Activity -> According to the article about rebuilding Birmingham's schools, how many of the city's secondary schools will be refurbished or rebuilt?

Half of the money secured to rebuild crumbling schools in Birmingham is to come from the private sector, locking the local education authority into a hefty 25-year "mortgage" repayment.

The #1 billion refurbishment plan is to be delivered under Public Finance Initiative arrangements - the Government's preferred method of public sector capital investment.

The controversial initiative, used to build new hospitals including Birmingham's #589 million University Hospital Birmingham scheme, has been criticised by unions as not delivering value for money.

Earlier this month Birmingham City Council announced it had secured #1 billion to refurbish or rebuild all 76 of Birmingham's secondaries over the next 15 years.

The authority has now revealed that the scheme would be delivered as a "50/50 split between PFI credit and traditional funding".

"We expect to be in line with that national trend but the exact proportions are going to be negotiated as the projects are defined over the next 12 months," said a spokesman.

The interest rate the authority will be paying on the #500 million is to be ironed out with contractors lining up to bid for the lucrative deal.

Experts, however, say it is likely to be set "a few points" above base rate, meaning the authority will have to pay back millions extra in interest.

Data shown ->
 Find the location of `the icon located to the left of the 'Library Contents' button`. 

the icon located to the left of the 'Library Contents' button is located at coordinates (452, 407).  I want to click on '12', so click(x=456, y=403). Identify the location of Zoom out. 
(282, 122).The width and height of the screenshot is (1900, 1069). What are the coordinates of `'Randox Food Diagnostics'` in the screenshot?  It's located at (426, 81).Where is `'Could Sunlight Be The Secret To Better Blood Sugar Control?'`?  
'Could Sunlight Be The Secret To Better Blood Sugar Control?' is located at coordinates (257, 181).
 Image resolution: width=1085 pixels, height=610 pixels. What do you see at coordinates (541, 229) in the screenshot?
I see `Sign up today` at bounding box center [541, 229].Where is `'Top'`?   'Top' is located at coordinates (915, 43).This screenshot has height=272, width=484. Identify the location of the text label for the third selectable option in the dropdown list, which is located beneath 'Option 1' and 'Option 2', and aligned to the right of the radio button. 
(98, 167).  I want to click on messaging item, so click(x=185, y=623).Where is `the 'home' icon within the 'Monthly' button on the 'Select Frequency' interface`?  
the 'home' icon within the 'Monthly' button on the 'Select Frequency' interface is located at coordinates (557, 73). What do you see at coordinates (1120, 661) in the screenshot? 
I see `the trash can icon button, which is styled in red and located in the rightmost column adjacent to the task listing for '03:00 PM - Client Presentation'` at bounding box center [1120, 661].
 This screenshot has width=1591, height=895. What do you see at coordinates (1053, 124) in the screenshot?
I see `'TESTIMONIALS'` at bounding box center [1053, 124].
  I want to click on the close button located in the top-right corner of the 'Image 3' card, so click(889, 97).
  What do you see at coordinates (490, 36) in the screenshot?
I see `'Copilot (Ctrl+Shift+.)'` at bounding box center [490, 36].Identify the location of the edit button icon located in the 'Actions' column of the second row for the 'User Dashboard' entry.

Output of the task -> All 76 of Birmingham's secondaries.